Dall’indagine è emersa «una allarmante abitualità e sistematicità di un meccanismo perfettamente collaudato, ricavabile anche dalla stessa terminologia usata dal governatore con Spinelli per alludere alla richiesta di finanziamento (“quando mi fai vedere la barca”… “quando ti posso venire a trovare”), che veniva immediatamente compresa nel reale significato dall’imprenditore». L’ordinanza parla di una «sorprendente disinvoltura con cui Toti manifesta il proposito di ricorrere a richieste di denaro agli imprenditori, sfruttando la momentanea soddisfazione per gli obiettivi imprenditoriali realizzati anche in seguito al proprio intervento». Il pericolo di reiterazione del reato, che fonda l’esigenza di arresto, «traspare anche dalla stessa genesi delle condotte criminose contestate (…) iniziate già verso la fine del 2020, in occasione delle consultazioni elettorali regionali del 20 e 21 settembre e proseguite in tutte quelle che si sono susseguite, mosse tutte evidentemente dal medesimo scopo di ottenere l’elezione o la rielezione, per il raggiungimento del quale è stata “svenduta” la propria funzione e la propria attività in cambio di finanziamenti, abdicando in tal modo ai propri importanti doveri istituzionali».

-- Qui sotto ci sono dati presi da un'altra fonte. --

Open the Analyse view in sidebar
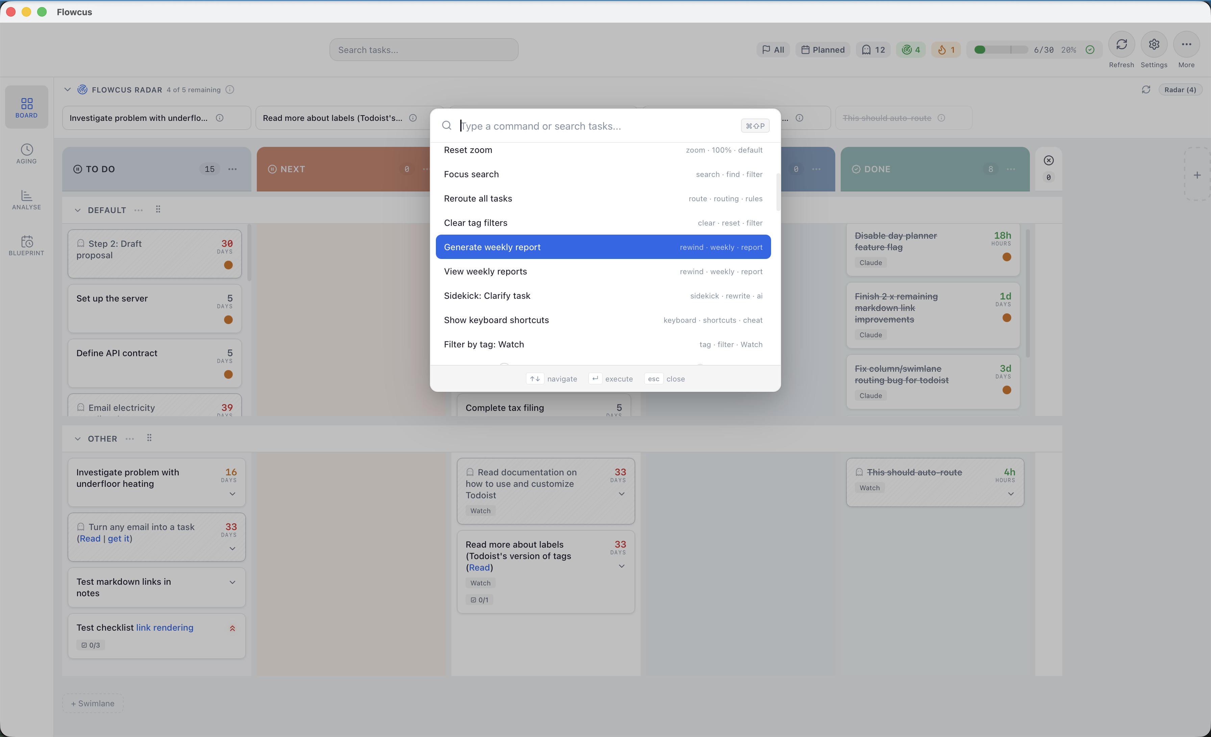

Nell’indagine è stato coinvolto anche il capo di gabinetto di Toti, Matteo Cozzani, che è stato coordinatore regionale della campagna elettorale del presidente e sarebbe coinvolto anche nella gestione di un sistema di corruzione elettorale in collaborazione con i fratelli Testa, accusati di aver agevolato il clan mafioso dei Cammarata del mandamento di Riesi, in provincia di Caltanissetta. Secondo l’accusa, durante la campagna elettorale del 2020 avrebbero promesso posti di lavoro e alloggi di edilizia popolare pubblica a persone appartenenti alla comunità riesina di Genova in cambio di almeno 400 preferenze nei confronti della lista del presidente Toti e in particolare del candidato Stefano Anzalone, consigliere regionale, accusato di corruzione elettorale. La procura ha contestato a Cozzani e ai fratelli Testa l’aggravante di aver commesso il reato di corruzione elettorale per agevolare l’attività del clan Cammarata nella città di Genova.